--- Material supplied ---

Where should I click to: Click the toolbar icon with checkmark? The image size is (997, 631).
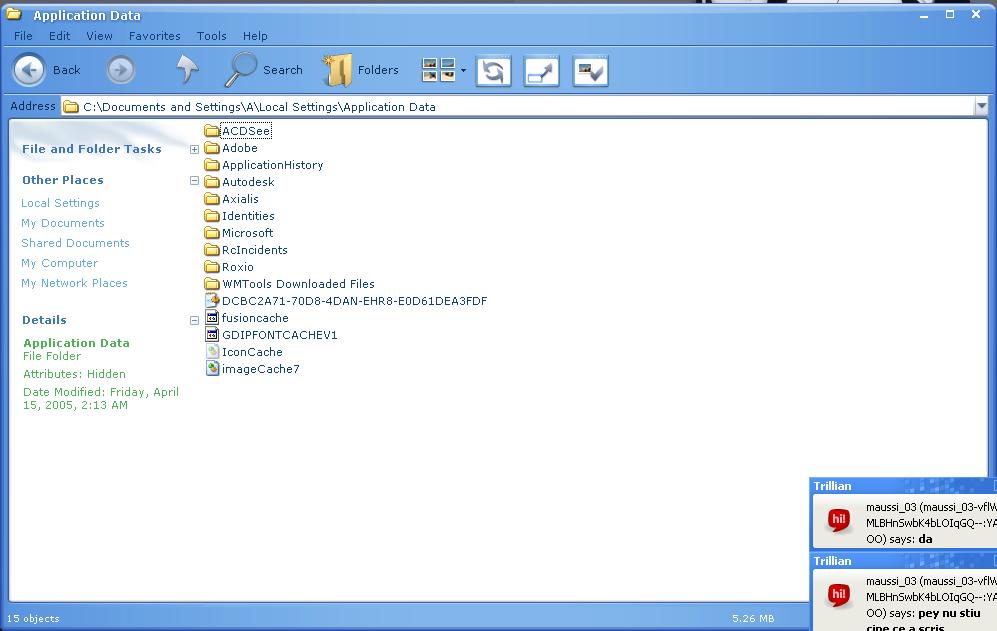point(590,71)
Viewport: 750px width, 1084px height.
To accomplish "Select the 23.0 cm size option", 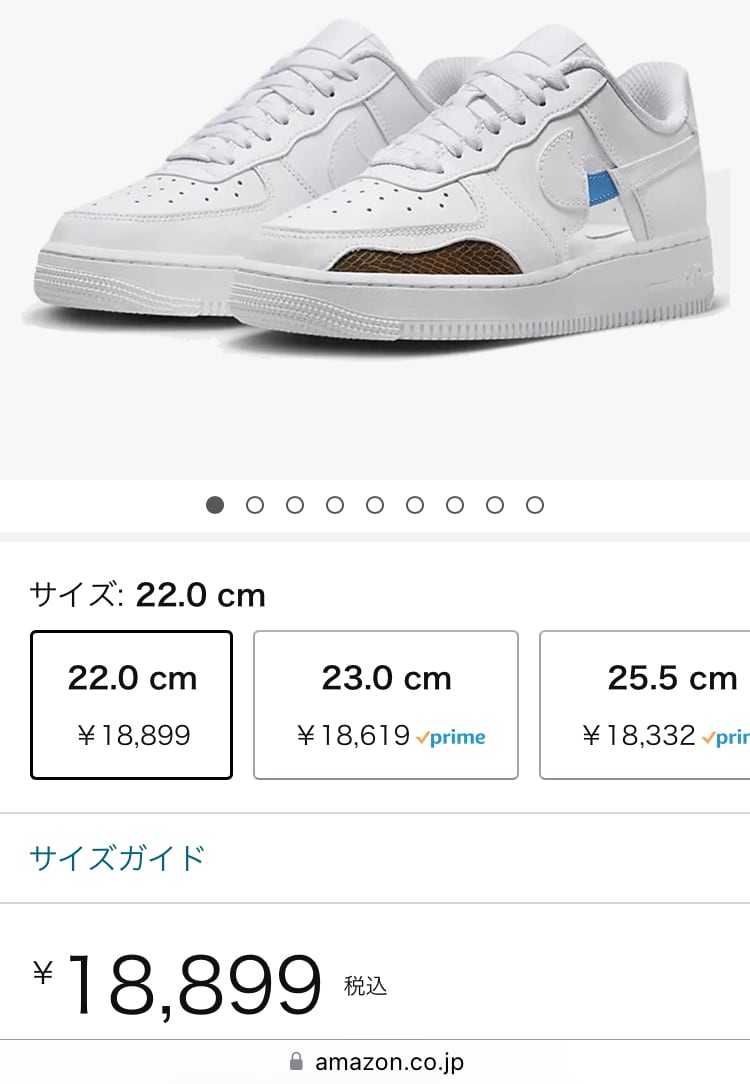I will tap(386, 705).
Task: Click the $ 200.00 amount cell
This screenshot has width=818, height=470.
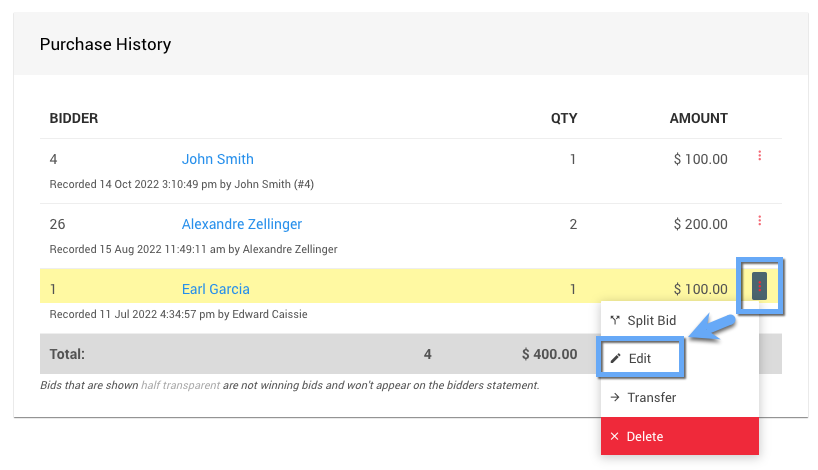Action: point(700,224)
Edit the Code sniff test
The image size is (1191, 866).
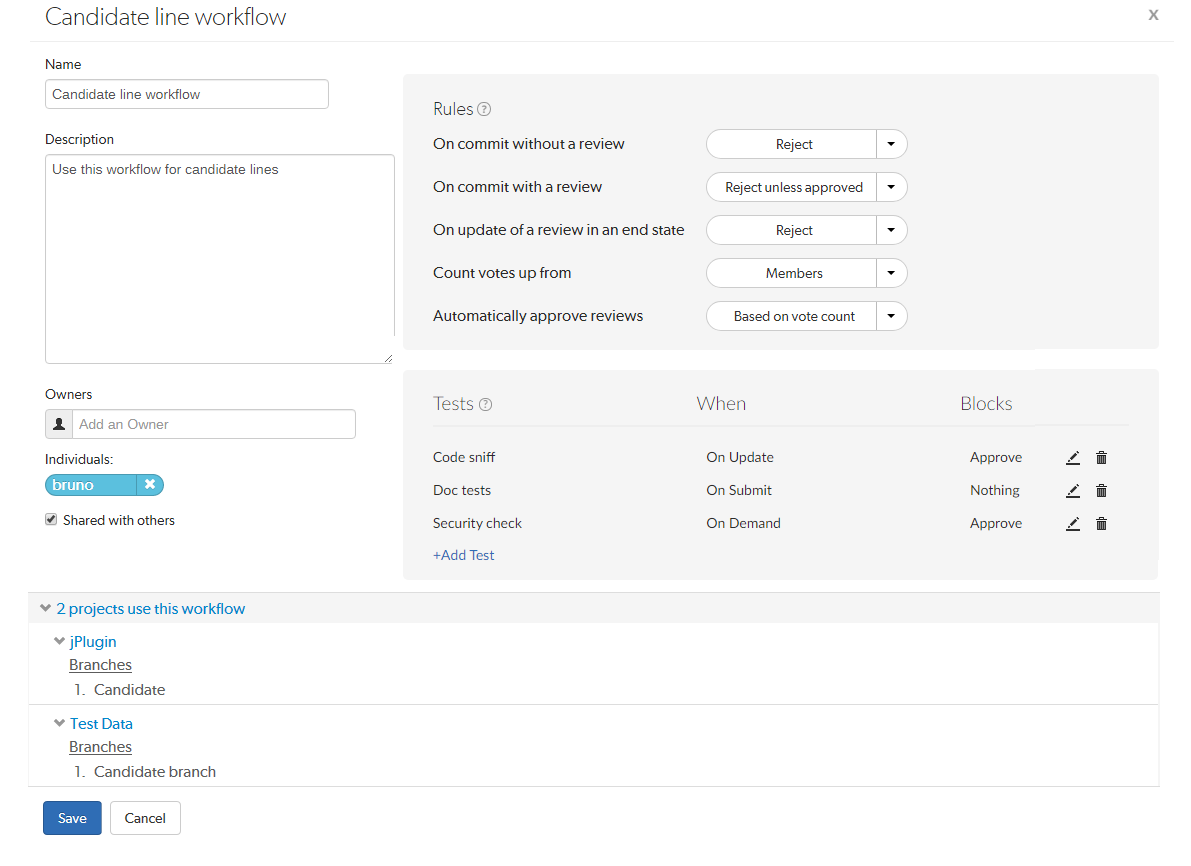(1073, 457)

---

## Required work
A word-for-word copy is required of the lines above from the line with "Task: Click the $ 200.00 amount cell" through the last line of the data; no other lines and no pictures belong in it.

## Task response
Task: Click the $ 200.00 amount cell
This screenshot has width=818, height=470.
Action: point(700,224)
Edit the Code sniff test
The image size is (1191, 866).
(1073, 457)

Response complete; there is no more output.